李寻笑眯眯地说:“今天我收获颇丰,吸收了一个新成员。”
大家异口同声地问:“谁?”
李寻:“慧玲应该知道,石家豢养的一帮黑社会组织吗?”
慧玲惊讶说:“知道啊!不会是跟你了吧!”
李寻:“别瞎扯,这个黑社会老大,唤作光头,对吧!”
慧玲:“是啊!他的案子不归我管,但一直有耳闻,听说他最近碰到硬茬,玩完。”
李寻:“他手下有个叫花生的人,有没有印象?今天我在顾青的训练营外面,看见他从里面出来,我就一路跟踪他到了医院,才发现花生是去探望他老大光头。我在外面,无意偷听到他们对话,知道花生才是打伤石一拓的人,后来花生害怕石一拓报复他,就去顾青手下做事,幸好石一拓被打成了傻子,否则花生躲在顾青那里也无济于事。了解经过后,我软硬兼施,重点是引导他做一个好人,最终他愿意帮我们做卧底,收集顾长顺的犯罪资料。花生这人本性不坏,只是年少入错道,交错朋友,所以才跟着他们做了一些坏事。”

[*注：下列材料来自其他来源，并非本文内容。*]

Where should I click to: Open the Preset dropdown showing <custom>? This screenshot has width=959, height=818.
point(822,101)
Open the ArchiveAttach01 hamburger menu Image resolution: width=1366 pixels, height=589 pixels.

慧玲:“石家小子惹到谁了?这么厉害连石家人都敢动。”
李寻:“这个我没有详细询问,暂时先放一放,以后来日方长,目前重点追踪顾长顺案子。”
花生领了李寻交代的任务,在顾青手下做事更是尽心尽力,希望换取顾青更多的信任。这花生常年在黑道行走,自然在人际交往中,善于察言观色,待人接物游刃有余。“功夫不负有心人”,虽然顾青没有给花生一个具体职务,但大大小小的事都是花生帮顾青打理,因此花生进出训练场没有任何人检查。顾青也乐得有这样一个得力助手。

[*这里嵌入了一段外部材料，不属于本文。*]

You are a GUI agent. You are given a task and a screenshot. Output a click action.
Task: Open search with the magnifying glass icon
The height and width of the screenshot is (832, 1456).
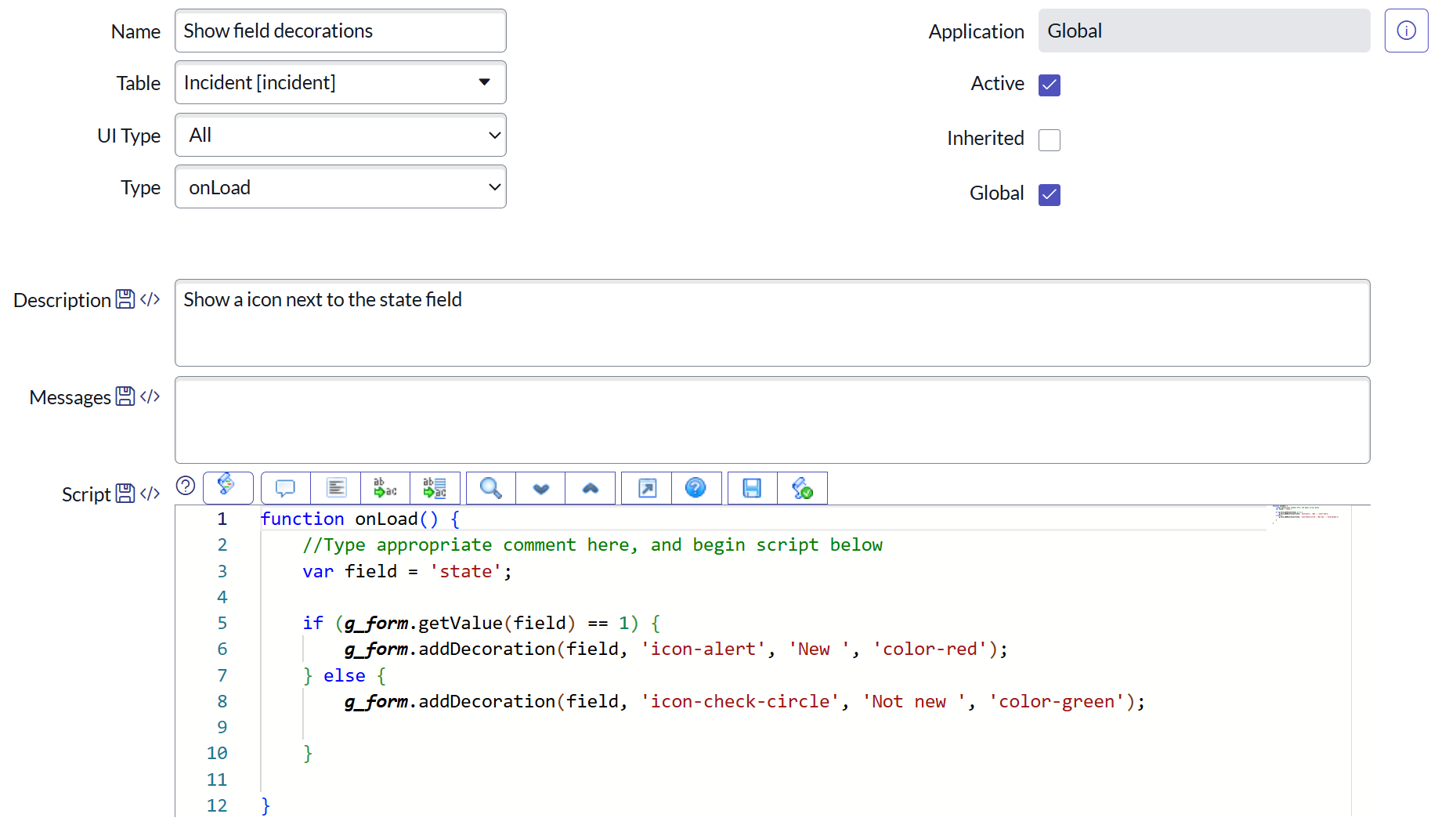click(491, 488)
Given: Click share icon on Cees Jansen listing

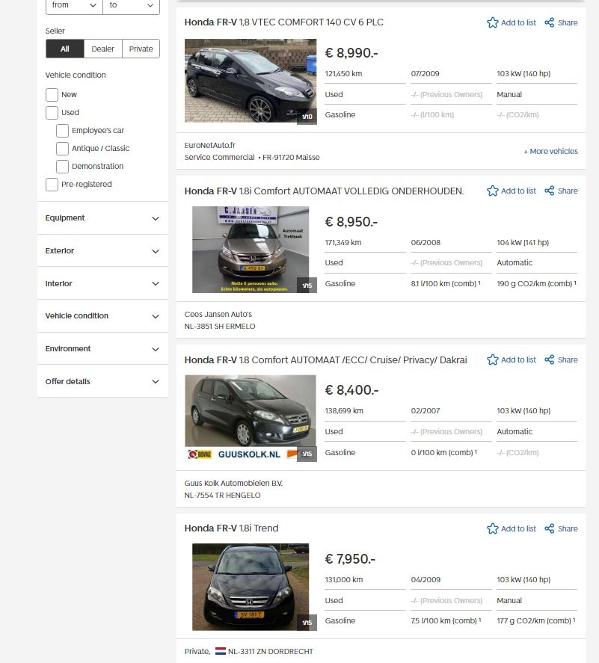Looking at the screenshot, I should coord(549,191).
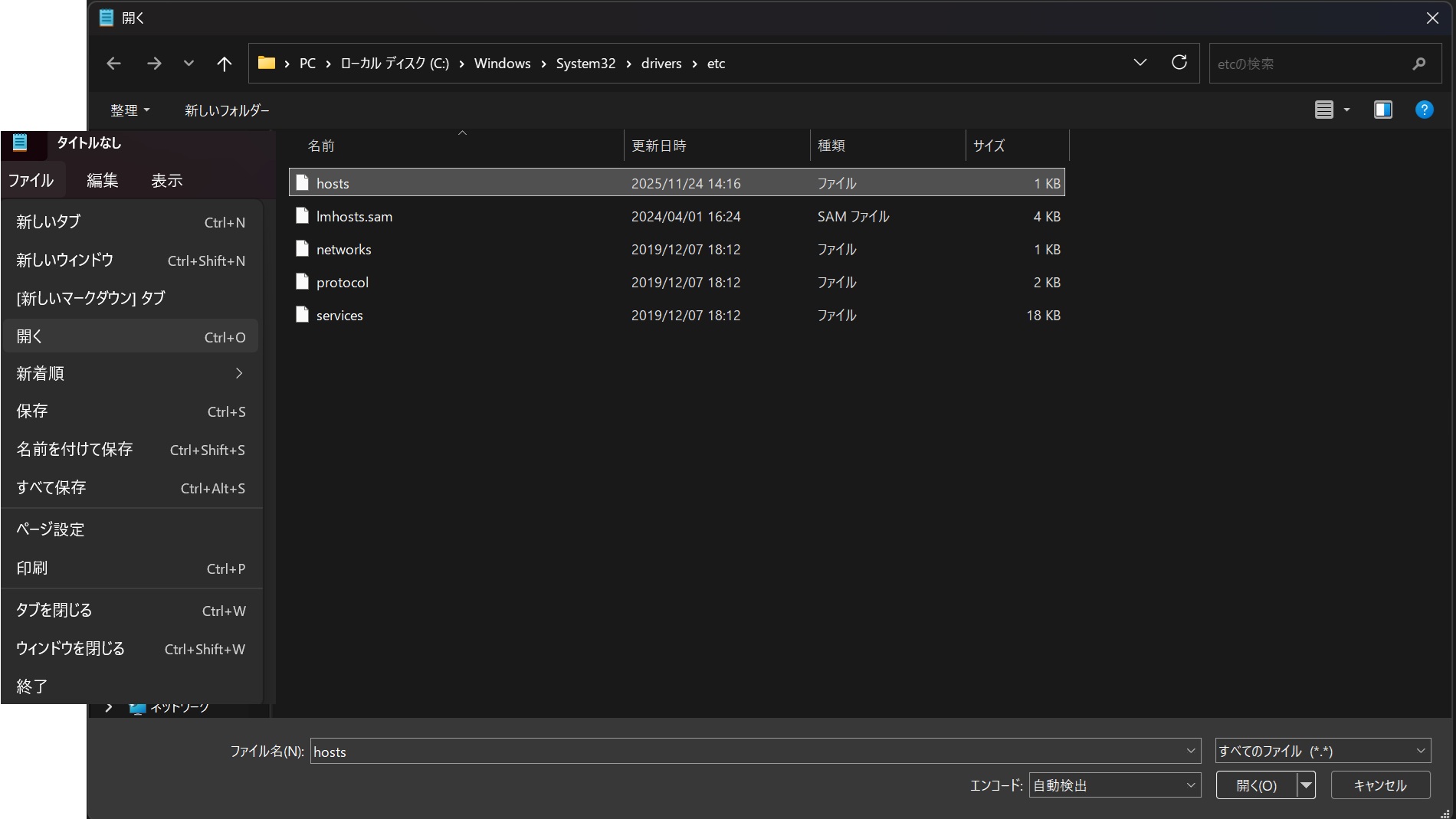Expand the recent locations dropdown chevron

[x=189, y=64]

过了几天,花生按时把顾青训练场的录像,交给李寻。视频中的画面,惊呆了李寻,慧玲说:“完全是一个突击队嘛!顾青训练这些人干什么?”
李寻:“这个训练场对外宣称射击俱乐部,可是这些人训练的项目,完全是特种兵的项目。”
慧玲惊讶说:“难道他们训练武装队伍,要叛乱吗?可以逮捕他们。”
李寻:“就凭这点证据,不足以控告他,另一个就算去突击检查,那些训练的士兵,已经串好口供,说是射击爱好者,到头来无济于事,只会打草惊蛇。”
慧玲:“如果等他们时机成熟,发起叛乱,那时候就晚了。”
李寻:“这也是我担忧的。”
刘佳:“我们利用媒体报道,舆论压力阻碍他们。”
李寻:“这样是可以暂时阻止他们发展壮大,但也可能暴露花生,不能这么做。我们把手上资料整理好,随时通过媒体传播出去,阻止他们行动,引起高层的重视。另一方面等花生收集到更多证据,再做打算,让他全身而退。”